Live Oak and Spanish Red Oak grafted with Oak Wilt
After a decade in the industry as an arborist qualified as a specialist in oak wilt and now as an ISA Board Certified Master Arborist, now more than ever, I am convinced that education with accurate knowledge is one of the most critical services I can provide. Frustrated with the over-generalizations, lack of depth, breadth, and sometimes outright incorrect information from some of the main informational sites focused on dispersing information regarding oak wilt to Texans, I’ve decided to provide on my website a “reader’s digest version” of “the rest of the story” on oak wilt. I encourage you to check back frequently as myself with the assistance of a top-notch web development agency will aggressively be adding to this section. Simultaneously we are producing (but will not be publishing until entirely completed) a massive, treatise/compendium website without rival - both geared towards the general public seeking even more technical information, and especially to others in the industry in order to educate, to challenge, and to facilitate new ideas and practices relating to this disease.
What Is Oak Wilt?
First, let’s define what it is not. Oak Wilt is NOT Acute Oak Decline. That is thought to be a bacterial disease mostly if not exclusively affecting oaks in England. It is not generic (oak) decline either, which is just a a term used to describe why oaks or any tree for that matter is decline due to abiotic and or biotic stressors causing the mortality spiral pattern for large number of trees in a given area of any species. It is not Sudden Oak Death either. That is a water mold disease found predominately, if not exclusively in California and Oregon.

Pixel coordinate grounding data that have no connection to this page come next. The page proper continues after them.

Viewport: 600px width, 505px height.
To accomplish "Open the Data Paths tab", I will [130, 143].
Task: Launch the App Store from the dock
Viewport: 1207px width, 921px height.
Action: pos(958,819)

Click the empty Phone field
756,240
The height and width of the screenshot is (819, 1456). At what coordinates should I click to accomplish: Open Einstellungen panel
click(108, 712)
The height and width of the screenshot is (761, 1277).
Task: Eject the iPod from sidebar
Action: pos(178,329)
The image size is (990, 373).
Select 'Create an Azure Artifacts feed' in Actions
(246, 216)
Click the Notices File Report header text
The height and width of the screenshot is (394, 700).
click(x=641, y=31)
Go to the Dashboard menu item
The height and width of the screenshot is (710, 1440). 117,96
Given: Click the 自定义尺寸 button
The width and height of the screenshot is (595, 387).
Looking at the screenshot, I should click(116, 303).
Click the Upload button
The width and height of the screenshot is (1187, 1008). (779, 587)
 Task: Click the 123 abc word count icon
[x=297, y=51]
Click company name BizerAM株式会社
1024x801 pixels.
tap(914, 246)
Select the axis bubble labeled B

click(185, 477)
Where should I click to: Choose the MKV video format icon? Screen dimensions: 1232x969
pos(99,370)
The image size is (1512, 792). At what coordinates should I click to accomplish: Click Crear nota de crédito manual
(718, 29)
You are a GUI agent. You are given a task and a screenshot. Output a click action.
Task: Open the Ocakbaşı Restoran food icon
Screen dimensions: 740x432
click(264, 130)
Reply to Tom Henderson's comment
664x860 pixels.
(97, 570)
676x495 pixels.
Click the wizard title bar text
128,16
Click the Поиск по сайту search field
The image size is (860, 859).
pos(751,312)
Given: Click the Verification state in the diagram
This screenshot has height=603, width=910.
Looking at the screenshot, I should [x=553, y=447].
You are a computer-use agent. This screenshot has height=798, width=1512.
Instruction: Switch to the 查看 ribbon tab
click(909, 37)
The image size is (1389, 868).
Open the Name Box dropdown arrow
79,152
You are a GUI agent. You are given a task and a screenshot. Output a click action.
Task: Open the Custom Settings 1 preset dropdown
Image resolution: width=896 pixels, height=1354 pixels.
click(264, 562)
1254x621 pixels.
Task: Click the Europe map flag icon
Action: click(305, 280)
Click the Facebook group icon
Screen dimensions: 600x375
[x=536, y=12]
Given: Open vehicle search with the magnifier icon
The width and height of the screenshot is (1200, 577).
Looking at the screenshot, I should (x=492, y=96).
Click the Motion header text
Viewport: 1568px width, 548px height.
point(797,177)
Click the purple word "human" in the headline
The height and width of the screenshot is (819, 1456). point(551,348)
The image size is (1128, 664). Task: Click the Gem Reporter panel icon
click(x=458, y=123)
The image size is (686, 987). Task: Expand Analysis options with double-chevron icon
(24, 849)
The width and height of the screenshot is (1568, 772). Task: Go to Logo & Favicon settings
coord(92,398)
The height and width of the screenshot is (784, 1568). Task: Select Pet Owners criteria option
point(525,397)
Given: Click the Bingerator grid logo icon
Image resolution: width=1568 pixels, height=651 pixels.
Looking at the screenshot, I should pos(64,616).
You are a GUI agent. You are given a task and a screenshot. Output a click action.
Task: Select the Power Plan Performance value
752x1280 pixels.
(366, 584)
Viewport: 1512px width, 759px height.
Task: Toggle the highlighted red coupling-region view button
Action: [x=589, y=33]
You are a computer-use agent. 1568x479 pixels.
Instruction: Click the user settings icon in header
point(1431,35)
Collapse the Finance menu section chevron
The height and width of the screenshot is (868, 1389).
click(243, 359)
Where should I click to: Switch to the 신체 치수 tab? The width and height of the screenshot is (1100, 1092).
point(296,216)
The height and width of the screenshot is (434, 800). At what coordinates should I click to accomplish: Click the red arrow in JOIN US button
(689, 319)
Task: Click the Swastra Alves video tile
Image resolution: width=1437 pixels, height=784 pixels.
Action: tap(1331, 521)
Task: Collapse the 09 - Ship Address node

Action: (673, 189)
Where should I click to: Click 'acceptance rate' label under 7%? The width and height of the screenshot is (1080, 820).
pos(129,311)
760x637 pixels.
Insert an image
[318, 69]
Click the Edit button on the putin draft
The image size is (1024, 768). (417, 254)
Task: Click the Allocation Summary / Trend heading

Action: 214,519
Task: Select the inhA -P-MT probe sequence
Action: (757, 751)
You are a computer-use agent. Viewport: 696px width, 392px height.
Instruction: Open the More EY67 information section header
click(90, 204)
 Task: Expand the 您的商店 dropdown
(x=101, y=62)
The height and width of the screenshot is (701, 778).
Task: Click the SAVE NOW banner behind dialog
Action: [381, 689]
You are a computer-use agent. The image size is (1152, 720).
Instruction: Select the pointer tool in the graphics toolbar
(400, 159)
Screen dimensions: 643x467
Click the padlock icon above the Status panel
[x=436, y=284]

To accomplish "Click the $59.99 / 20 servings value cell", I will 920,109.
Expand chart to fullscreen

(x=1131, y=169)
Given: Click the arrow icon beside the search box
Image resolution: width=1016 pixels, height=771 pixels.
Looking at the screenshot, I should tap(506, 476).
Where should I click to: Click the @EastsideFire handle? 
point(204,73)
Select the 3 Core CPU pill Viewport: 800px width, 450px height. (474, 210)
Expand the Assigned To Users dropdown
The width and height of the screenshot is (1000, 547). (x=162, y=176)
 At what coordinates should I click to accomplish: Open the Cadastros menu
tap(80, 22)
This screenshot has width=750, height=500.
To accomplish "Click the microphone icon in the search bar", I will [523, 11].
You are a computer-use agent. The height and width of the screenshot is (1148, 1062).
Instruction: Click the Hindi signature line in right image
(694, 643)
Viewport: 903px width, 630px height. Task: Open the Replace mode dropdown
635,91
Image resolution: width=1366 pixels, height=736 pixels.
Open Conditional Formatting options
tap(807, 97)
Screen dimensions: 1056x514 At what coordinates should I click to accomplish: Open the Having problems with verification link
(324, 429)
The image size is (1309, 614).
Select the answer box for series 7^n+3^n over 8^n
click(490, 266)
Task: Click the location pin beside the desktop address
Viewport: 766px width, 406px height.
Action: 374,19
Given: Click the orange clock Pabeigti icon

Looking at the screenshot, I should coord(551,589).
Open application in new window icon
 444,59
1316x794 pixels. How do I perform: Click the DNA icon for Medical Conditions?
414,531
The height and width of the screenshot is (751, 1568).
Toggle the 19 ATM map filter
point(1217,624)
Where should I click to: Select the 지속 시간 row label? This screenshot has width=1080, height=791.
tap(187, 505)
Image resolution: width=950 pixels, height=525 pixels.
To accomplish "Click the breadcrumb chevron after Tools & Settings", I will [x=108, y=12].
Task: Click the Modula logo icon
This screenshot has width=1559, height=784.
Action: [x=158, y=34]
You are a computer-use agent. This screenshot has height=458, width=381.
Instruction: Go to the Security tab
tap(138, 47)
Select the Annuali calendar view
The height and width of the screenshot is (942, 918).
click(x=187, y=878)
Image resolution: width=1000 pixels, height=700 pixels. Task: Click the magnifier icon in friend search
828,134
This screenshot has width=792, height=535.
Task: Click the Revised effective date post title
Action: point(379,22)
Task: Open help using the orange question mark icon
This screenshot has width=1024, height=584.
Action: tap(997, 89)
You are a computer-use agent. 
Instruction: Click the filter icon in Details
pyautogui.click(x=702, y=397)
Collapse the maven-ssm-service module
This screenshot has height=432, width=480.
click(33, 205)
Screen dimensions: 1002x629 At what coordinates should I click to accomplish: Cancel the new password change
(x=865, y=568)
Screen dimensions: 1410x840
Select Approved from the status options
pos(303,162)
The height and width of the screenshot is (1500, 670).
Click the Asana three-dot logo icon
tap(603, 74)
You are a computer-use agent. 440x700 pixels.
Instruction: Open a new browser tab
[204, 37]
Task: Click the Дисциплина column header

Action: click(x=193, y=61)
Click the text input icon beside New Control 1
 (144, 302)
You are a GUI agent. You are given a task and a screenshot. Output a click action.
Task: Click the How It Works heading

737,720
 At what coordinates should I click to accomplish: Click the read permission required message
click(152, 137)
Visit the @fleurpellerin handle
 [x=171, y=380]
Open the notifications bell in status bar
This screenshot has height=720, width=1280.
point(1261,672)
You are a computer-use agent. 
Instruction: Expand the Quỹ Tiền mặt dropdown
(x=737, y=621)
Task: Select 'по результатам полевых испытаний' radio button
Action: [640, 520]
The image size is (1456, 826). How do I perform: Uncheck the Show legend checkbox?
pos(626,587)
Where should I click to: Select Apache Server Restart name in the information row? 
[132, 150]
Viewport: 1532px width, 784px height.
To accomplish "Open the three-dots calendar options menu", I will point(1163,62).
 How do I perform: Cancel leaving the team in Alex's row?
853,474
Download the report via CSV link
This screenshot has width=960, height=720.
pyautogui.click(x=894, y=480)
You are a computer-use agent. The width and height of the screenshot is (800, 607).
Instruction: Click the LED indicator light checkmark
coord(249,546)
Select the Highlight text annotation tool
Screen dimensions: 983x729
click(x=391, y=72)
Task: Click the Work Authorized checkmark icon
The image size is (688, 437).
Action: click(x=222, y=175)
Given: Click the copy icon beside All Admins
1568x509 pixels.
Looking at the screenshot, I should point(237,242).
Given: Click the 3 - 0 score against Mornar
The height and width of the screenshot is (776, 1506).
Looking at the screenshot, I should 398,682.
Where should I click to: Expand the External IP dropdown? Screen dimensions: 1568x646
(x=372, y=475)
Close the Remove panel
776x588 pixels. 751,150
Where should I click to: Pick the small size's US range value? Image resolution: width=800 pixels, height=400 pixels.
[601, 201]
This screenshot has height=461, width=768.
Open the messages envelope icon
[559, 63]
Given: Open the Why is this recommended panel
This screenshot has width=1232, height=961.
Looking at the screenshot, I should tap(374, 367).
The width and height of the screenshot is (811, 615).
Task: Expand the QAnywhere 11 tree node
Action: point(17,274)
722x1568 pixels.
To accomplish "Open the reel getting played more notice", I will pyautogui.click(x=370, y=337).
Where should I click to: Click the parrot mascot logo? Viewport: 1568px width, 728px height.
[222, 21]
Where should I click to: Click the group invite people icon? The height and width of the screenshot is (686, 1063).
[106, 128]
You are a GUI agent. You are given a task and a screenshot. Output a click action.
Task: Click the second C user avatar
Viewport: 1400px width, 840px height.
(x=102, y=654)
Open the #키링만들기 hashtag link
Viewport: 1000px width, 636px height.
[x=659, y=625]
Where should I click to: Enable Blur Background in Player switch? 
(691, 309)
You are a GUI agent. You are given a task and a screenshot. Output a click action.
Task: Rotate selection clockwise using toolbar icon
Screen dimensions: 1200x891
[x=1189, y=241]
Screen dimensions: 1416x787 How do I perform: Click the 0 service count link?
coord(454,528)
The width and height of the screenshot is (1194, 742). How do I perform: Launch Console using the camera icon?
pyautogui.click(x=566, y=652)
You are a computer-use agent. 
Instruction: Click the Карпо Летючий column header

Oak wilt is a vascular wilt disease caused by a fungus that as it parasitically feeds on the sugars/starches created by the tree, it colonizes and clogs the water-conducting (xylem) vessels of trees in the Beech family (predominately oak species but also chestnuts and several others!). The severity and rate of mortality is also due in large part to the self-preservation response of the tree – in which the tree shuts down and kills most of its colonized tissue in order to compartmentalize or trap the fungus and limit its full movement within the tree. Previously, the disease taxonomy was called ceratocystis fagacearum (“shut down/closing off/i.e. death of beech”) but has now been re-named bretziella fagacearum, in commemoration of the first researcher T. W. Bretz who pioneered the very first research and classification of this disease in the 1950’s in Minnesota.
Oak wilt is the worst tree pathogen in Texas. It is in the top 5 tree pathogens in the USA. The national oak wilt map is eye-opening to the Texan as it clearly shows that our severe problem is actually only a small percentage of the total expanse of this disease. It is sobering to see how seriously our entire national tree cover is being affected by Oak Wilt.